Model of a patient's scoliotic spine, reconstructed using frontal and lateral radiographs	Medtronic Sofamor Danek implants used during scoliotic spine surgeries

Graphics loader module (Terra)

We're trying to keep all graphical objects in the VRML (Virtual Reality Modeling Language) format, as it is a standard in virtual reality software. We developed a simple dedicated VRML parser to load our models.

Interactions module (Phoenix)

Phoenix is at the core of the simulator. This interactions module is based on the CAVELib, which handles the user's head and hands position. As of now, Phoenix is based on a user predefined objects hierarchy, allowing user/object interactions, object/object interactions and intelligent autolink functions. A simple gravity engine has also been implemented to mimic basic physics laws inside the operating room.

Phoenix also provides additional features to help surgery planning like holographic views to zoom in regions of interest and automatic movement demultiplication to increase its precision when inserting pedicular screws.

Virtual operating room in the CAVE	User inserting a pedicular screw

Biomechanical module

The current spine biomechanical model has been developed by Valeri Goussev, researcher at the BMCASL. To date, the biomechanical properties have been modeled under Matlab, using a nonlinear mathematical model. We're trying to keep the model as precise and as light as possible to be able to query it and obtain the new vertebrae positions and orientations in real-time. A preliminary version of this model has been interfaced with Phoenix to make our virtual spine answer realistically to corrective forces.

Matlab biomechanical model querying, when applying a corrective force on the 8th thoracic vertebra (T8)

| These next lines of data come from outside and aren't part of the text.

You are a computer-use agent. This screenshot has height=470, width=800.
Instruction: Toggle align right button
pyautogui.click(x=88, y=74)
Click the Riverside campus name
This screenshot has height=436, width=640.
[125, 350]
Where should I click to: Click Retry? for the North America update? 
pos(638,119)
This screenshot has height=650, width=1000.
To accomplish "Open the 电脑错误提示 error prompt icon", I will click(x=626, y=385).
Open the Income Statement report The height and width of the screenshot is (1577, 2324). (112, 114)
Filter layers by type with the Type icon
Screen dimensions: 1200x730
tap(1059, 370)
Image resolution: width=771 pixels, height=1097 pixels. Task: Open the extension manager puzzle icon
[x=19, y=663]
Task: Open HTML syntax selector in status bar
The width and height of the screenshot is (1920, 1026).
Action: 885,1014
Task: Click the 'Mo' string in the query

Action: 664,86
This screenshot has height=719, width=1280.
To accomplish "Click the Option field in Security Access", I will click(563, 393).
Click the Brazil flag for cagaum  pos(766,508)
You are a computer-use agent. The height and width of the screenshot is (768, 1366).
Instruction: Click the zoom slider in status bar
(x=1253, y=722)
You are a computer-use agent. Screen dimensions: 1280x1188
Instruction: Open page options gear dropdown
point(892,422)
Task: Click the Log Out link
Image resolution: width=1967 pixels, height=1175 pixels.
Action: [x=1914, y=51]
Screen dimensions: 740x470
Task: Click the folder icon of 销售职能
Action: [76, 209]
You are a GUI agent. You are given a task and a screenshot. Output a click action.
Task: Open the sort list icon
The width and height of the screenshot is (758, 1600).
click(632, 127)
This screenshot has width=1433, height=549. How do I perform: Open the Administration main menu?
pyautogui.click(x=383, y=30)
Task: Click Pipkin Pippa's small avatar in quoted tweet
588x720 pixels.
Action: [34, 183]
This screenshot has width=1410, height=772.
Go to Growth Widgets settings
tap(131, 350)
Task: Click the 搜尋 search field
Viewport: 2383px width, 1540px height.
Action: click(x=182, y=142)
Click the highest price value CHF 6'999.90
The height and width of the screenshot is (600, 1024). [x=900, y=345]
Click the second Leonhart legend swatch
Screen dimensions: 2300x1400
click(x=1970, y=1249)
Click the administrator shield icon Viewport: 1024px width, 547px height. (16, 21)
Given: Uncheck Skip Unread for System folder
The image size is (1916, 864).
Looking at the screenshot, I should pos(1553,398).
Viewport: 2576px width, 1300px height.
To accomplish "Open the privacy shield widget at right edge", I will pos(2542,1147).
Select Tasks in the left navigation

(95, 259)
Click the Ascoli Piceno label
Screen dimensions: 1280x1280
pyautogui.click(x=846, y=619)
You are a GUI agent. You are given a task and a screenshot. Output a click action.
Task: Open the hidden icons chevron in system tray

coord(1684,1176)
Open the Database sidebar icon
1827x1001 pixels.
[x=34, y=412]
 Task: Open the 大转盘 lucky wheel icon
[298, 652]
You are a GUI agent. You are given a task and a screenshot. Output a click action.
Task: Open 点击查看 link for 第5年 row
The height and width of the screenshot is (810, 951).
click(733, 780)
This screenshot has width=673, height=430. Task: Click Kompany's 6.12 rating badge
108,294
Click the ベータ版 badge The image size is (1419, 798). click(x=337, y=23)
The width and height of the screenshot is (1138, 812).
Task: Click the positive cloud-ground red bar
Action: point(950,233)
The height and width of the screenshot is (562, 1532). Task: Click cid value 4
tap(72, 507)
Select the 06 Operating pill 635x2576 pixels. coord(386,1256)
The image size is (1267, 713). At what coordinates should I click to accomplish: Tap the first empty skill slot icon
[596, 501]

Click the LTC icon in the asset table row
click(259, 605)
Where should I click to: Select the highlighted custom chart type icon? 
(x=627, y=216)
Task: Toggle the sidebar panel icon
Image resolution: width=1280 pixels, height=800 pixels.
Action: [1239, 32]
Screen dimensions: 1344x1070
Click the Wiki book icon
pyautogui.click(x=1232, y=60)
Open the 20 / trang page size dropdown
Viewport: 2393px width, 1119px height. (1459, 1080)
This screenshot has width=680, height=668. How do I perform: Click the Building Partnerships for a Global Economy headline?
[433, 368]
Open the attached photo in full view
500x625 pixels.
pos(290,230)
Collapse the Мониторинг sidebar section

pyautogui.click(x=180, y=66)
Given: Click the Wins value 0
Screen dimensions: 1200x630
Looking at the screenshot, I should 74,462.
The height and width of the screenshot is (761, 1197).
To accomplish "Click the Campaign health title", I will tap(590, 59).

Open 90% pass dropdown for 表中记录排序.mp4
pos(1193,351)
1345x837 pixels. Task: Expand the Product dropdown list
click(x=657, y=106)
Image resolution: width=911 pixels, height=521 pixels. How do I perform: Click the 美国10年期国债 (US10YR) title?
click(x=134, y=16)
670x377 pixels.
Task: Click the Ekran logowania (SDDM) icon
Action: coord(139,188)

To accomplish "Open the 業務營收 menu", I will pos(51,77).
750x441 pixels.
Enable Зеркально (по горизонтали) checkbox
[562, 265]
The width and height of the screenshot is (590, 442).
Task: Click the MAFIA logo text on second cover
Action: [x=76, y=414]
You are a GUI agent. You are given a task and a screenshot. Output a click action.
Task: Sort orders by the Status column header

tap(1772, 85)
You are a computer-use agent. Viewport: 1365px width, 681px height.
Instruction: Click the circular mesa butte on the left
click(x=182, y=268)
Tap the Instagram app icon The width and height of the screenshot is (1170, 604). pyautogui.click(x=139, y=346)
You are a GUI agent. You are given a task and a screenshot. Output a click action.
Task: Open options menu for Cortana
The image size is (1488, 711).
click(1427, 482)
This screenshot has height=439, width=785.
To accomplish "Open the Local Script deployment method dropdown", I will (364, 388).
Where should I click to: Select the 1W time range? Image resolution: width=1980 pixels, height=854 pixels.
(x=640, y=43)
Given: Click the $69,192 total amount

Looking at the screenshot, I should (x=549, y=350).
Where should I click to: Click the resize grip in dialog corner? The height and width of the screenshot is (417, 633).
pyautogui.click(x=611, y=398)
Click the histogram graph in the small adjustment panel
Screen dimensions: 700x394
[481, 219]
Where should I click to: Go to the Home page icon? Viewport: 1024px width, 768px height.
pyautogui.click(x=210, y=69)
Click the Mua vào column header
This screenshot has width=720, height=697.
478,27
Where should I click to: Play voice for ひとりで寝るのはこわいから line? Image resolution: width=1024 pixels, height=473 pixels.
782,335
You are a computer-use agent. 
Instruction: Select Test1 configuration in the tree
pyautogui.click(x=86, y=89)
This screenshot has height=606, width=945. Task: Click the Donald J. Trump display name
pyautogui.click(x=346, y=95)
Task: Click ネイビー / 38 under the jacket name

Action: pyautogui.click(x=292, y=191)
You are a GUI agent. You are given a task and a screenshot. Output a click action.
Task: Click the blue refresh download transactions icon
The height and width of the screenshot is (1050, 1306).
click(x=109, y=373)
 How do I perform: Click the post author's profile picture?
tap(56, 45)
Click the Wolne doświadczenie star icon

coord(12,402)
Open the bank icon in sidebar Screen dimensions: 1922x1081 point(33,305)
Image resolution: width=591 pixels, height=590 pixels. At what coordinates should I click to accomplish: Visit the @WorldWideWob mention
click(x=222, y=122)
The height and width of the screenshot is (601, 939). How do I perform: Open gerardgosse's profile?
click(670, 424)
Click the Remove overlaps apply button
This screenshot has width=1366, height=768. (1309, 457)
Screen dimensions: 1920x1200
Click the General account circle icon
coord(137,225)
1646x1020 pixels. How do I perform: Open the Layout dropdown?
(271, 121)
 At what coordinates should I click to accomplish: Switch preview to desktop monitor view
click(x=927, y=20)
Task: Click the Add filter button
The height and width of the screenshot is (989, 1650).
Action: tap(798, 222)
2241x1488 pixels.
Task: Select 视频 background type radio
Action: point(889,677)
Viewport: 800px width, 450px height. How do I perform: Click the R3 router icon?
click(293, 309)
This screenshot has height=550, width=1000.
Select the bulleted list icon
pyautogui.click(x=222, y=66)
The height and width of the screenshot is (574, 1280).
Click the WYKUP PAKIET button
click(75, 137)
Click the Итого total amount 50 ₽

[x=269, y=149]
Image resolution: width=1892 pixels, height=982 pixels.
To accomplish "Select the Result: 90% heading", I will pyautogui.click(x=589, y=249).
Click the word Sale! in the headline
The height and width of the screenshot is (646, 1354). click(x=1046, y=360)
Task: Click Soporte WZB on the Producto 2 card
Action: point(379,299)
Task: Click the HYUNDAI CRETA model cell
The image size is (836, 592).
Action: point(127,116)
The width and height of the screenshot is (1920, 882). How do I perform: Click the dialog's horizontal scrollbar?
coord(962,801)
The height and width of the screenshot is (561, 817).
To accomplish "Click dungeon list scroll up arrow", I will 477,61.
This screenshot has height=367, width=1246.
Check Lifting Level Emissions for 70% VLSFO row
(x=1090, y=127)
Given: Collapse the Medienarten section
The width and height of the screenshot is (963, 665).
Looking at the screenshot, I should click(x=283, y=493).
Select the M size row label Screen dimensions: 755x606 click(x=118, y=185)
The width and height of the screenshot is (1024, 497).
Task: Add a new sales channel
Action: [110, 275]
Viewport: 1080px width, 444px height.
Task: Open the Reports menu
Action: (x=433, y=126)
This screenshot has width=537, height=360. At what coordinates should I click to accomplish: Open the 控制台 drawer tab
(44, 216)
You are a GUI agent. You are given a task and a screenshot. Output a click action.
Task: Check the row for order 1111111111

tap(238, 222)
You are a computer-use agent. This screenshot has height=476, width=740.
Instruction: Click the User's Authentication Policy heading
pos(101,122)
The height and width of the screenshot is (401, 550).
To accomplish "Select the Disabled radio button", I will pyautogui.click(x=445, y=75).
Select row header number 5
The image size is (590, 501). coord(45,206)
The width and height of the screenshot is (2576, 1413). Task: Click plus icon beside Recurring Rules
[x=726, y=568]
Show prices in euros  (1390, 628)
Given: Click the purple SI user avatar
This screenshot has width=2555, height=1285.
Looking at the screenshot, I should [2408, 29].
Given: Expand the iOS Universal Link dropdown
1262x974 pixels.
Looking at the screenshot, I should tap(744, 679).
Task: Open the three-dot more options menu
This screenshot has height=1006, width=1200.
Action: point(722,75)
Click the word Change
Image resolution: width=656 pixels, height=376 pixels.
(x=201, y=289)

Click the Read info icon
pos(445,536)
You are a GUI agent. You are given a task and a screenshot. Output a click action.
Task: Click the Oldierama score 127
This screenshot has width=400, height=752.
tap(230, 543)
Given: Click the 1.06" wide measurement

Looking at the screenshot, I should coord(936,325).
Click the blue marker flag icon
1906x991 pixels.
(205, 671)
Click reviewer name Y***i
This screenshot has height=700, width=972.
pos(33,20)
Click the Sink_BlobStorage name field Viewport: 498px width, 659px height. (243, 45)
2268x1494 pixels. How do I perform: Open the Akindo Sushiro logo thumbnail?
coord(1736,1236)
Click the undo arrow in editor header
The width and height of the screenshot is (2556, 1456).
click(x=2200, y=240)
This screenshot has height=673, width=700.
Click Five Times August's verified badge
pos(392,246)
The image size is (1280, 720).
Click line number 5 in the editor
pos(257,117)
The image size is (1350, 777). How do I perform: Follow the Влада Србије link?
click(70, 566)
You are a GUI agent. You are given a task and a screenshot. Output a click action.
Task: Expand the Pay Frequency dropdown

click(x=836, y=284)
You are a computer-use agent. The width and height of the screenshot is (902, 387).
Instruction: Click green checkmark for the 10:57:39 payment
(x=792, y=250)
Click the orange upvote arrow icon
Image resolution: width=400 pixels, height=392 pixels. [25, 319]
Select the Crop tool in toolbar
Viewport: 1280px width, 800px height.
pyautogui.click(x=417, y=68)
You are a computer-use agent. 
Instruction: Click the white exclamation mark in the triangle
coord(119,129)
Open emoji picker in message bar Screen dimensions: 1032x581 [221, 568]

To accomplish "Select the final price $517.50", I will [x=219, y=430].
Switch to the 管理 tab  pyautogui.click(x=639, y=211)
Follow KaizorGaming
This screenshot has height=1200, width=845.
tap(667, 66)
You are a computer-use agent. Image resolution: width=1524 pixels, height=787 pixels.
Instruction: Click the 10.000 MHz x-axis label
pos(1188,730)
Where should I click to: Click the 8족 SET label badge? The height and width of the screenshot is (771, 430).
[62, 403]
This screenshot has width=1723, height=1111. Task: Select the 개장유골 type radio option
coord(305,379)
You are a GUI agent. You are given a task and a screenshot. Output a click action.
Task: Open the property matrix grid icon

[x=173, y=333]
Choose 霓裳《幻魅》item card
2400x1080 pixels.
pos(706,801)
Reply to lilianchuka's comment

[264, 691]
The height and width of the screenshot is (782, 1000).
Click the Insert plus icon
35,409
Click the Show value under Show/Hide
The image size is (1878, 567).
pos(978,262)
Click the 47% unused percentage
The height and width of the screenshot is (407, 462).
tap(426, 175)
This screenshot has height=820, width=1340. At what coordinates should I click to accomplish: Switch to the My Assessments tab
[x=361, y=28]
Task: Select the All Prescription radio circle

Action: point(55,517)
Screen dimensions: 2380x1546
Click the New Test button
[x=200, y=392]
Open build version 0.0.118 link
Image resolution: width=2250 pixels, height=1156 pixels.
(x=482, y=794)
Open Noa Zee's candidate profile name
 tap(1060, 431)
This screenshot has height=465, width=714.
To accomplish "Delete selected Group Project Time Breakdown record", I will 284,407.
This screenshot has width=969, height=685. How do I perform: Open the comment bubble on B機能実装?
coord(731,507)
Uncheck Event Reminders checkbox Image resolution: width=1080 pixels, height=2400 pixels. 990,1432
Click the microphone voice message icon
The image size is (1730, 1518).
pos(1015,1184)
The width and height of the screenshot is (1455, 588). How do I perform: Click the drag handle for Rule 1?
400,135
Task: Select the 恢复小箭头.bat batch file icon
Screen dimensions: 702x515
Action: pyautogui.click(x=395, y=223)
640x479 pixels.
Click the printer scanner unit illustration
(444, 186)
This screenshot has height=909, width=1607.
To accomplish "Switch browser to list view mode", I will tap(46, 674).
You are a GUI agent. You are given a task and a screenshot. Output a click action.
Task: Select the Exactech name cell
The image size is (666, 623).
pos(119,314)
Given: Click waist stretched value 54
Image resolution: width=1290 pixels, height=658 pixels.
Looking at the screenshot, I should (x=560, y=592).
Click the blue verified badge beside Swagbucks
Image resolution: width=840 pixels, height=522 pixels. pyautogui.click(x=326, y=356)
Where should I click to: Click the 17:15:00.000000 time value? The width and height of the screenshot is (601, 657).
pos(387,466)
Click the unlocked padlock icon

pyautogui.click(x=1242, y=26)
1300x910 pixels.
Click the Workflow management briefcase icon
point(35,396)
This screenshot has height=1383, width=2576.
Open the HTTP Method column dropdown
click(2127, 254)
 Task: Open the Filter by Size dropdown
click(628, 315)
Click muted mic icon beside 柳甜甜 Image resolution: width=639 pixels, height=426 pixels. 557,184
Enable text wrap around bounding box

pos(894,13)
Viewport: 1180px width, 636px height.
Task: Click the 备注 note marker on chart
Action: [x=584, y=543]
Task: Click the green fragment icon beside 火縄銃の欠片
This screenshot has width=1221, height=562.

Relay of the biomechanical module's answers to the virtual spine, following the application of a corrective force

• C-E. Aubin, V. Goussev and Y. Petit, "Biomechanical modelling of segmental instrumentation for surgical correction of 3D spinal deformities using Euler-Bernoulli thin-beam elastic deformation equations." Model. and Sim. in Biomedicine, 2004, vol. 42, issue 2, pp. 216-221.
• A. Plouznikoff, "Simulateur de chirurgie d’instrumentation du rachis scoliotique en réalité virtuelle ", Master's Thesis, Department of Biomedical Engineering, École Polytechnique de Montréal, Montreal, Canada, May 2004, 152 pages.
• A. Plouznikoff, C-E. Aubin, B. Ozell and H. Labelle "Virtual Reality Scoliosis Surgery Simulator", in Proceedings of the 5th International Research Society of Spinal Deformities (IRSSD’04), Vancouver, Canada, IOS Press, June 10th-12th 2004, pp. 139-142.